One of our outputs – highly_connected_g
– was a large igraph object representing a network. The next step was to prepare this network for analysis in Gephi. We obtained summary statistics for degree
. In the study of networks, degree is the number of connections a node has to other nodes. For the purposes of our data, nodes were individual Facebook groups, and connections were shares of URLs.
summary(V(highly_connected_g)$degree)
To make the graph less cluttered, we filtered it by deleting all vertices with a degree less than 1000. This will leave us with only the most connected Facebook groups.
library(igraph)
g <- delete.vertices(highly_connected_g, V(highly_connected_g)[degree < 1000])
#Export the graph as a graphml object
write.graph(g, file = "g.graphml", format = c("graphml"))
Our work was done in R for now, and we were ready to move to Gephi.
After exporting the graphml file from R, we imported it into Gephi. The result was something that looked like this:
We turned this network into a meaningful visualization through a series of steps.
First, in the Data Laboratory, we copied the data from the account.name column to Label.
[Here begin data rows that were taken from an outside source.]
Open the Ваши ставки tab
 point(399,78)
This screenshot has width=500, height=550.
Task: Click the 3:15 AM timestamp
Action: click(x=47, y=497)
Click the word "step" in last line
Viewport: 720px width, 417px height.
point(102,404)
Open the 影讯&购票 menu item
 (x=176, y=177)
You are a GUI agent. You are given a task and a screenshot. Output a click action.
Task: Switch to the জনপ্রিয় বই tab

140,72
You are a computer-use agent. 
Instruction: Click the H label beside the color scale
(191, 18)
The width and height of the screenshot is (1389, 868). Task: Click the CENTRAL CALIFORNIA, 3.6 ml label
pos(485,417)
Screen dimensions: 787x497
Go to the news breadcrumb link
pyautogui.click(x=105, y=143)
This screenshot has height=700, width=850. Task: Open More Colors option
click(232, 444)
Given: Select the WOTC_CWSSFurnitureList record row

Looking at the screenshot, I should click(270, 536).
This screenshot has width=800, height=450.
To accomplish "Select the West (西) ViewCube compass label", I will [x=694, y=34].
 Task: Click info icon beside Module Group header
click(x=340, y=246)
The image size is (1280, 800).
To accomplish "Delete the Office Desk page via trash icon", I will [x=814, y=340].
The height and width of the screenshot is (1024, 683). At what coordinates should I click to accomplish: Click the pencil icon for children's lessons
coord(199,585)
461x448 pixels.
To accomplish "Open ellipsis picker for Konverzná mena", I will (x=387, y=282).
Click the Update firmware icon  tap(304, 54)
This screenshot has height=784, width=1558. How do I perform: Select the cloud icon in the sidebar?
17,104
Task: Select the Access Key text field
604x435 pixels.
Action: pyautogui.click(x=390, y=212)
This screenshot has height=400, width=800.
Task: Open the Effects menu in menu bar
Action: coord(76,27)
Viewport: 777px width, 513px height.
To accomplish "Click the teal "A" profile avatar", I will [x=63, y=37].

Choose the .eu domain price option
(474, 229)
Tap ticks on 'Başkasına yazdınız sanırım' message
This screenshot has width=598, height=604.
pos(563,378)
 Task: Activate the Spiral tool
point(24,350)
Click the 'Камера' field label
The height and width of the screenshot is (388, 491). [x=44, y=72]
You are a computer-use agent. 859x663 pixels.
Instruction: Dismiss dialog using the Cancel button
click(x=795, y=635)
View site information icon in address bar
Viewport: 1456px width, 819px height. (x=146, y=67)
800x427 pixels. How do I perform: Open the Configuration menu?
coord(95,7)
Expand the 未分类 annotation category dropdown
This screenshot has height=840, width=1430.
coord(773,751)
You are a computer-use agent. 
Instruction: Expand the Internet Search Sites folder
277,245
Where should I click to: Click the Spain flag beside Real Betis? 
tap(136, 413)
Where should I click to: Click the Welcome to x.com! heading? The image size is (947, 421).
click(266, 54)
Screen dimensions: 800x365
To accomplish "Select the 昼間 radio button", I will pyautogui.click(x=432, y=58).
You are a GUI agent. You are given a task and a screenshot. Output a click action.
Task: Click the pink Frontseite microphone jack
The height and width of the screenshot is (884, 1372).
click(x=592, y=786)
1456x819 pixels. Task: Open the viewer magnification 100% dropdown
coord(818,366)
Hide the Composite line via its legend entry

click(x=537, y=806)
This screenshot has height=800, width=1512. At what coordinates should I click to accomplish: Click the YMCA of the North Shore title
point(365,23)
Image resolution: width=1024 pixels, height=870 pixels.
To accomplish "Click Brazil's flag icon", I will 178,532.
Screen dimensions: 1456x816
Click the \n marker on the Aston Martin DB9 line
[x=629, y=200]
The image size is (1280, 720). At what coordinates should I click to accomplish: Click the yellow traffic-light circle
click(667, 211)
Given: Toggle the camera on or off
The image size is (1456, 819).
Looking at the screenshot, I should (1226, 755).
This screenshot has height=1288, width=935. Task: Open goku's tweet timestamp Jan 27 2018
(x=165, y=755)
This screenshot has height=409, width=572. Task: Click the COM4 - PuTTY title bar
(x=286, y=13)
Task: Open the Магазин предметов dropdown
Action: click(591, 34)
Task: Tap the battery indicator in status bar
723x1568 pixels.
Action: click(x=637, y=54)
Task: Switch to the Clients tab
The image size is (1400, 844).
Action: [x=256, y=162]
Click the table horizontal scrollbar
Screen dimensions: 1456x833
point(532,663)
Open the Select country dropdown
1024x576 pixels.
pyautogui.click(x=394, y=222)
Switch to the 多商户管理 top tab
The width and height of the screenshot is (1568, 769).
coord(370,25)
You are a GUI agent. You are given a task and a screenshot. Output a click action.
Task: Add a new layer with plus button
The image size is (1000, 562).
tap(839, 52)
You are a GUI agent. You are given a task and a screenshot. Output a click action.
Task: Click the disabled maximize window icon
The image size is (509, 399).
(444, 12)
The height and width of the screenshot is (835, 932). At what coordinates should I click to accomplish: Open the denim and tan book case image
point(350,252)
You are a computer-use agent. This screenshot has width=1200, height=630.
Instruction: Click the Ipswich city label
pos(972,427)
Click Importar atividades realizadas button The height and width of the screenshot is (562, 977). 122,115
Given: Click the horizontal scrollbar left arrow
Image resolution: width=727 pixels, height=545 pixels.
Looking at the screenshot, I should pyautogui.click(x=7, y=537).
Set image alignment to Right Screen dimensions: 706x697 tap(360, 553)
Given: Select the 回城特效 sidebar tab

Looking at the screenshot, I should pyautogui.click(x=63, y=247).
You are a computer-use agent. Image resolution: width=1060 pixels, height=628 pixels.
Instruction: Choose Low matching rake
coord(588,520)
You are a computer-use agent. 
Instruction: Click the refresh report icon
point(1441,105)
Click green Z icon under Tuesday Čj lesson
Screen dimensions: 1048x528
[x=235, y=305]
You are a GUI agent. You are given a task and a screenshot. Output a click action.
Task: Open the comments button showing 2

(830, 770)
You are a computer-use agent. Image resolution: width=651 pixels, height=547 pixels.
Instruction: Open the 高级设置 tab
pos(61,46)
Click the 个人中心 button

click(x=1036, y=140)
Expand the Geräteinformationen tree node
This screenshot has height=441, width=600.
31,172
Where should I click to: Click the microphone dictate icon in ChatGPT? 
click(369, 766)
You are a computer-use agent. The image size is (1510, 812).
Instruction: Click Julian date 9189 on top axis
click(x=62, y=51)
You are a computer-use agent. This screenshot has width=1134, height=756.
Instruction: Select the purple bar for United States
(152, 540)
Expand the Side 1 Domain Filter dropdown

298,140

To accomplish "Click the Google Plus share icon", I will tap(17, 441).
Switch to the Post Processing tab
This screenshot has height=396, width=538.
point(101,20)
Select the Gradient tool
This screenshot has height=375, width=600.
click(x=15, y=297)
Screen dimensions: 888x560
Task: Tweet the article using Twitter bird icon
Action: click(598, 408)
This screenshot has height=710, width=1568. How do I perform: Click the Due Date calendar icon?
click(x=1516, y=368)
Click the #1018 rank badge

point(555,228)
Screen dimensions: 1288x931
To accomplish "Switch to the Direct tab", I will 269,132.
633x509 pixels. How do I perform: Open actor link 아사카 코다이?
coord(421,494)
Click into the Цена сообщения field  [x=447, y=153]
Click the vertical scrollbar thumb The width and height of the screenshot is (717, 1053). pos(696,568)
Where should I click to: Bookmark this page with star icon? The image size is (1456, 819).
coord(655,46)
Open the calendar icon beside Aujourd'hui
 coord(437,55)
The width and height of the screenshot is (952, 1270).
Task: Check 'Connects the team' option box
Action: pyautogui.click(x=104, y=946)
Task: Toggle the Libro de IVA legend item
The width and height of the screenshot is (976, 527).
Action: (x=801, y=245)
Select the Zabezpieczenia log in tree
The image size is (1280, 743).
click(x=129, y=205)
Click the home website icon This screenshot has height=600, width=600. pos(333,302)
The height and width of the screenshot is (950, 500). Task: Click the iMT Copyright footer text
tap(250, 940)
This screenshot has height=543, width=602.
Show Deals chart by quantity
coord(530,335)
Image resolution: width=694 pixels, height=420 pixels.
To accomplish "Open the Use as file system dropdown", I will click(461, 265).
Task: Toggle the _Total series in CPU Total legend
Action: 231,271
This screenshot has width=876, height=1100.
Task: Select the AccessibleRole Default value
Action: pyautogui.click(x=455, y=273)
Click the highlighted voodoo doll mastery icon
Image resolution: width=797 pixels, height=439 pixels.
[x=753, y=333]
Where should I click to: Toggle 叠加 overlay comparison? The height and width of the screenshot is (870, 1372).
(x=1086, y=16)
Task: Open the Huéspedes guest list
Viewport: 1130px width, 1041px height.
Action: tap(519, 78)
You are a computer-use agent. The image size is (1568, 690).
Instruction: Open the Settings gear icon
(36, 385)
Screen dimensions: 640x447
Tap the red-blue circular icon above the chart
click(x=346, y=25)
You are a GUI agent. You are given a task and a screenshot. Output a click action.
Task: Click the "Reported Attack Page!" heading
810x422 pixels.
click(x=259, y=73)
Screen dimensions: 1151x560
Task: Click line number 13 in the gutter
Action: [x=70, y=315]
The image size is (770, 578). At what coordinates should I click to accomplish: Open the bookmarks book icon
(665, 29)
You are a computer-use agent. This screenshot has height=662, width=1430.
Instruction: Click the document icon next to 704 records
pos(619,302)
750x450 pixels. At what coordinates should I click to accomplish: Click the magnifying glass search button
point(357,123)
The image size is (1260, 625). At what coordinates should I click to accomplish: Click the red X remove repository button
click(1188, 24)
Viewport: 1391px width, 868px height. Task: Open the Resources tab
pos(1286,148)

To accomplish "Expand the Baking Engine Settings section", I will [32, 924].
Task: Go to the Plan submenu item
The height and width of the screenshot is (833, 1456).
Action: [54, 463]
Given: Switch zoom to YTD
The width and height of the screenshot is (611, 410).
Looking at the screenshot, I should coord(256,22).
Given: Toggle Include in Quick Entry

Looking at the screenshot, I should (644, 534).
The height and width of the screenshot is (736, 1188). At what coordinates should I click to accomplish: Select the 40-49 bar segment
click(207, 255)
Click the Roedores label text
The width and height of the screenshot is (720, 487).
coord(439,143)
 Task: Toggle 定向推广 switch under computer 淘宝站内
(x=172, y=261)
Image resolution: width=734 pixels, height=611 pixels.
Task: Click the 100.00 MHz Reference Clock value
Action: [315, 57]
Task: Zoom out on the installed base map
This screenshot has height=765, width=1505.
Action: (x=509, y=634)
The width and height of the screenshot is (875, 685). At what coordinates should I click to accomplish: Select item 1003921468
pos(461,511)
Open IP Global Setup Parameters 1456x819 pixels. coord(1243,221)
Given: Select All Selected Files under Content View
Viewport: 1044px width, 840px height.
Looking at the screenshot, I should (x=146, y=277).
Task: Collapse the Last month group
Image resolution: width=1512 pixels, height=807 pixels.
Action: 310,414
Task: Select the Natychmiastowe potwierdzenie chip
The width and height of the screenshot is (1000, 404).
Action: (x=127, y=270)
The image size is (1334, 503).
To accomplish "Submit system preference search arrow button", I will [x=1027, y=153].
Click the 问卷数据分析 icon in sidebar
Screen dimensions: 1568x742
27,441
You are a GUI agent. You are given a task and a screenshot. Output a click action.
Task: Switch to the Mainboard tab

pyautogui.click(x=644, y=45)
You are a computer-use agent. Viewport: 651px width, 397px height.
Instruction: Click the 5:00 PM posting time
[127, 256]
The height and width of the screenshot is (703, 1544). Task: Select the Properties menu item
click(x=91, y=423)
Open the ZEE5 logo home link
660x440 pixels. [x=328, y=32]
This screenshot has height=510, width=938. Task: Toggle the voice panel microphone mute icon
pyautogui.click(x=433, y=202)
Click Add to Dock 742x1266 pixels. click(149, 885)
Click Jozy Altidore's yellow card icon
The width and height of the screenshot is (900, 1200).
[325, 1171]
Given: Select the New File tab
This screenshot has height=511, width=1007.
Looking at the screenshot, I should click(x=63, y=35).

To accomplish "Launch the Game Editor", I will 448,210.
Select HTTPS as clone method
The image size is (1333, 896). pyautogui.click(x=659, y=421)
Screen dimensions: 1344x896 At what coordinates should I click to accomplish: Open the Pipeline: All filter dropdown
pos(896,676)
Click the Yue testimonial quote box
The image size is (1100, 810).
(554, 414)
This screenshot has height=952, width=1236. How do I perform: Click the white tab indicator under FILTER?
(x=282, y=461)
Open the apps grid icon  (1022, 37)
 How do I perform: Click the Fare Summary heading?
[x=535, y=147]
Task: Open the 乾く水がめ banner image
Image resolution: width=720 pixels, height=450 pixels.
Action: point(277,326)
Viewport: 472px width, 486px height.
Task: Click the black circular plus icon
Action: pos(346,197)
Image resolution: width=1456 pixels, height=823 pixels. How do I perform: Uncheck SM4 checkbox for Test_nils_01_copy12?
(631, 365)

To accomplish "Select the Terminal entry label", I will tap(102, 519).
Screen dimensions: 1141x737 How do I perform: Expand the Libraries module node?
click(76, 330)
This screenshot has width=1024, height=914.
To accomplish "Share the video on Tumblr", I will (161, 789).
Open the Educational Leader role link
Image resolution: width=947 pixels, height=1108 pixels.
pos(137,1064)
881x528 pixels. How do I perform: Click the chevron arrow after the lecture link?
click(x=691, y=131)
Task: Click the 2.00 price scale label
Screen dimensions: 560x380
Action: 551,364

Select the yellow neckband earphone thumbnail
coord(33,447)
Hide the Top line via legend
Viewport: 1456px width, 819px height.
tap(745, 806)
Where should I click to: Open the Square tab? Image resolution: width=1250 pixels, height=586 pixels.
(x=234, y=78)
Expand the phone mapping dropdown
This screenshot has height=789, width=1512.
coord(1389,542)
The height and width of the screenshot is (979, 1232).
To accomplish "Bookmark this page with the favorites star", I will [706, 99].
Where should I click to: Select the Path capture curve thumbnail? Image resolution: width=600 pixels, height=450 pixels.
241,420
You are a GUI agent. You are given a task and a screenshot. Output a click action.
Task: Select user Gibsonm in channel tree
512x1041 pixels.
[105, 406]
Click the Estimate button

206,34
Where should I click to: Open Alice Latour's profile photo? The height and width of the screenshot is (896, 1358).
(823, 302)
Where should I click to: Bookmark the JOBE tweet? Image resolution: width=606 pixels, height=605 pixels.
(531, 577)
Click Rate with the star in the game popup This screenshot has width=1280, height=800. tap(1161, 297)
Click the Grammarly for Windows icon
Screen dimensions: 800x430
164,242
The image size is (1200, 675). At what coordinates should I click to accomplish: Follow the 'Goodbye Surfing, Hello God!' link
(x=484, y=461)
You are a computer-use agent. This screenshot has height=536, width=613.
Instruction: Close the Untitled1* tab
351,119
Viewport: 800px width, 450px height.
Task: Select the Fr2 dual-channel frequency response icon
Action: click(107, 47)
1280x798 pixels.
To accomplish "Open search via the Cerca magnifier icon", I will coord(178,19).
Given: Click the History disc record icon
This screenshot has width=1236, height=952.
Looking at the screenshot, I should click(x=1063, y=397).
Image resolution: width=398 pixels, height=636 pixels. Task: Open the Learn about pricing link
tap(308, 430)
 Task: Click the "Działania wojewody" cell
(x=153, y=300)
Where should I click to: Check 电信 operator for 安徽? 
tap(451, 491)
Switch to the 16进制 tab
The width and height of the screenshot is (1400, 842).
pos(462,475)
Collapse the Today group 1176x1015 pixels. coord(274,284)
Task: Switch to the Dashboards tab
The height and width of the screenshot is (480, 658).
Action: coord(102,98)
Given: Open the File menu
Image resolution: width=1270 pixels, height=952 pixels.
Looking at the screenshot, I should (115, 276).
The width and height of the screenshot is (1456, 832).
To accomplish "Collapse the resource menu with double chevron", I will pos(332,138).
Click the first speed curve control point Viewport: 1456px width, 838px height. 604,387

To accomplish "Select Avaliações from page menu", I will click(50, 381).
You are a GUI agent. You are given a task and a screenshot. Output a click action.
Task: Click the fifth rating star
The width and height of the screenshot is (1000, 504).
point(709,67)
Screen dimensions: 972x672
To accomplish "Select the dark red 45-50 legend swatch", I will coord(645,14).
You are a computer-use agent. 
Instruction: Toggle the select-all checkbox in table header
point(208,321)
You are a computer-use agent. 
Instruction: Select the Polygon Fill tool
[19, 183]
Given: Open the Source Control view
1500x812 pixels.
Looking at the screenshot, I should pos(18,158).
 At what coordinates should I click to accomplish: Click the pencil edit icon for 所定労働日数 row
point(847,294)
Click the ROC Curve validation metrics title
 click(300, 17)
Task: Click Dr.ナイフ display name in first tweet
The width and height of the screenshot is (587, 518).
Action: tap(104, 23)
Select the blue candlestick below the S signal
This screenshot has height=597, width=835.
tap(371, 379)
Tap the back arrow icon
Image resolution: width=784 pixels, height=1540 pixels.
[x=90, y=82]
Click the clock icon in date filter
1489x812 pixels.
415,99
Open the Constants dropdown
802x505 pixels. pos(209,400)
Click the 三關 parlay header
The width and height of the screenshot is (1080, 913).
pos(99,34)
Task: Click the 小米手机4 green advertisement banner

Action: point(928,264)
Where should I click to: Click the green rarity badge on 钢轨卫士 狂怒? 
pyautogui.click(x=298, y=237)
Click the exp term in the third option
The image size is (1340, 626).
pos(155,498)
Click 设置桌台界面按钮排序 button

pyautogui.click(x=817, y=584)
Back in Overview, we started editing the visualization. We sized the nodes by coordinated.share. Groups with a larger number of coordinated shares were represented by larger nodes.
Next, we colored the nodes by degree, an option under the “Ranking” tab.
Color the edges by weight, under “Ranking.” Edges with a higher weight – more shares from between the two groups – will be a darker shade.
After running the Force Atlas 2 algorithm with Scaling = 200, we got this:
And then immediately after, we ran the Noverlap algorithm:
Toggling on node labels and running the Label Adjust algorithm will get you a graph like this:
We are ready to move to rendering the graph in Preview. Here are our settings:
…And we can export the graph as a PNG. You can do further editing, such as adding a title and annotations, in Inkscape or Adobe Illustrator.